We also handle a substantial volume of commercial litigation both in state and federal courts throughout the United States. The firm has experience with injunction proceedings and in obtaining other extraordinary remedies for its clients, such as prejudgment attachment.

Apart from litigation, Rynn & Janowsky devotes a significant amount of its practice to drafting and negotiation growing, marketing and related agreements on behalf of agricultural and non-agricultural clients.


PACA

Understanding the Perishable Agricultural Commodities Act (PACA)
"PACA Trust" is one of the most used, yet least understood terms in the produce industry. Signed into law back in 1930, Congress amended the Perishable Agricultural Commodities Act ("PACA") in 1984 to include the statutory trust provisions. These provisions resulted in the collection of millions of dollars in past due receivables with little or no understanding of what the trust is and how it actually works. The PACA Trust operates according to general trust law. Sellers who learn these general trust law principles, will better understand the trust and how it operates, thereby increasing the rate of success in the recovery of past due receivables.

The situation before PACA
Prior to the PACA trust, if a produce buyer became insolvent, produce sellers had to stand in line behind secured creditors such as banks for payments. As last in line, produce sellers often received no money for their produce. Congress wanted to fix this problem because it was concerned that non-payment to produce suppliers was threatening the financial stability of the produce industry. Their goal was simple - to ensure that produce buyers used the proceeds of produce to pay the sellers of that produce. Congress also sought to prevent produce buyers from using the proceeds of produce, for which the produce sellers had not received payment, to pay their non-produce related expenses.

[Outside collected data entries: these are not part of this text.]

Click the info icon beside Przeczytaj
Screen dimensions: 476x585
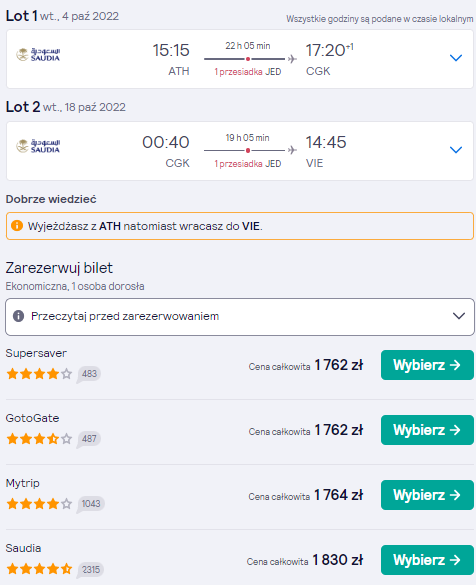pyautogui.click(x=18, y=316)
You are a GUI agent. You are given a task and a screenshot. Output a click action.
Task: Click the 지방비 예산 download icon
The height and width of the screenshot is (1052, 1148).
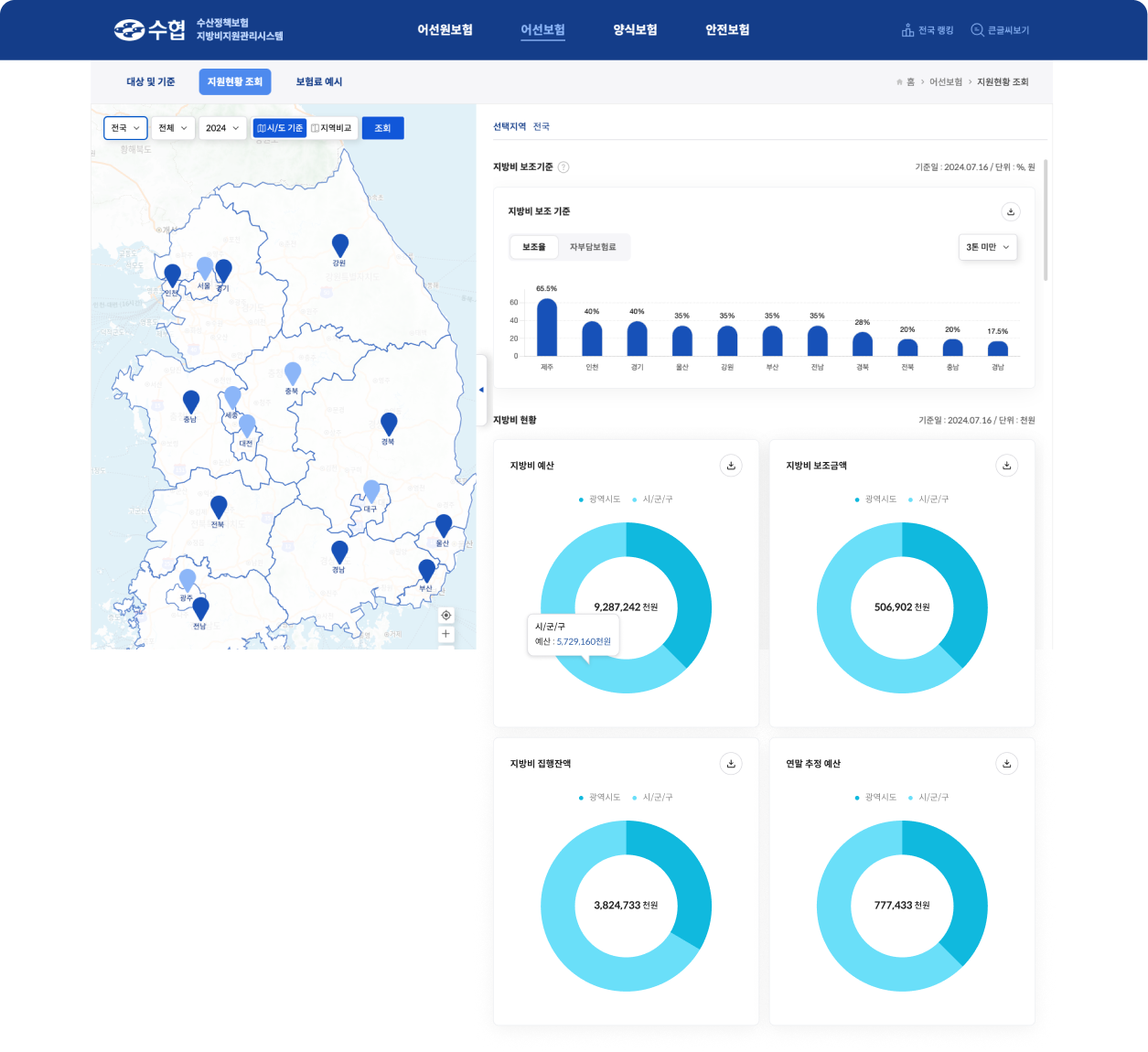[731, 466]
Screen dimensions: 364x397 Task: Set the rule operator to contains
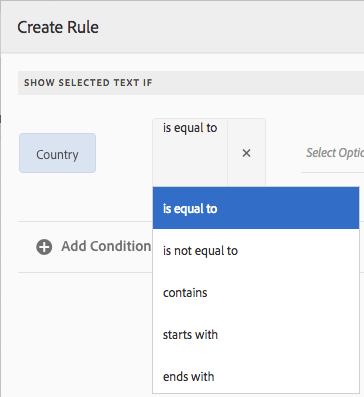[x=256, y=292]
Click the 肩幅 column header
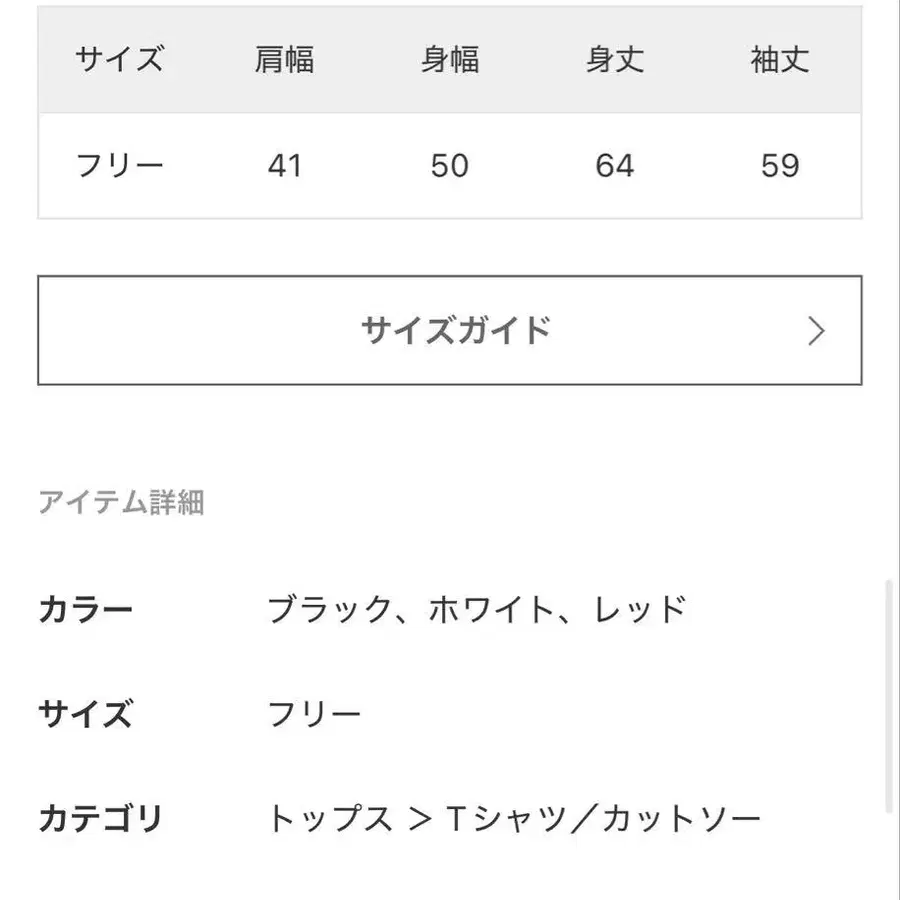The image size is (900, 900). point(285,60)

Congress could have followed state imposed remedies and given the produce sellers a lien on the buyer's inventory or requiring that buyers be bonded. Instead, Congress chose to impose a trust on the parties to a produce sales transaction. This unique choice creates a fiduciary relationship between produce sellers and produce buyers. It gives produce sellers the most potent collection tool afforded any industry - a trust, which provides them with superior creditor rights over other creditors.

What is a trust?
A trust is an obligation imposed by agreement or law, where one person holds and controls property for the benefit of another. A trust must have four elements: a trustee, trust assets, trust beneficiaries and a trust purpose. With the PACA Trust, its terms are set up by law. Since a federal statute (PACA) set up the trust, it is called a statutory trust. The "purpose" is to protect unpaid produce sellers. The "trustee" is the produce buyer. The "trust assets" are the buyer's produce inventory, products made from produce and proceeds from their sale. The "trust beneficiaries" are all unpaid produce sellers, who properly preserved their rights as PACA trust beneficiaries.

Preserving PACA Trust Rights
Produce sellers must preserve their PACA trust rights to become PACA trust beneficiaries. This is done by sending a document entitled "Notice of Intent to Preserve Trust Benefits" to the buyer within thirty (30) days after expiration of the parties' payment terms. Alternatively, a produce seller, who is licensed under PACA, may preserve its trust rights by including language required by the PACA statute on the face of its invoice to notify the buyer that the produce is sold subject to the trust.

PACA law mandates that the produce buyer/trustee must maintain sufficient PACA trust assets to pay PACA trust claims as they become due. If non-PACA trust assets are commingled with PACA trust assets, under trust law, all of the assets are impressed with the PACA trust. The buyer/trustee has the burden of proving which assets are not subject to PACA.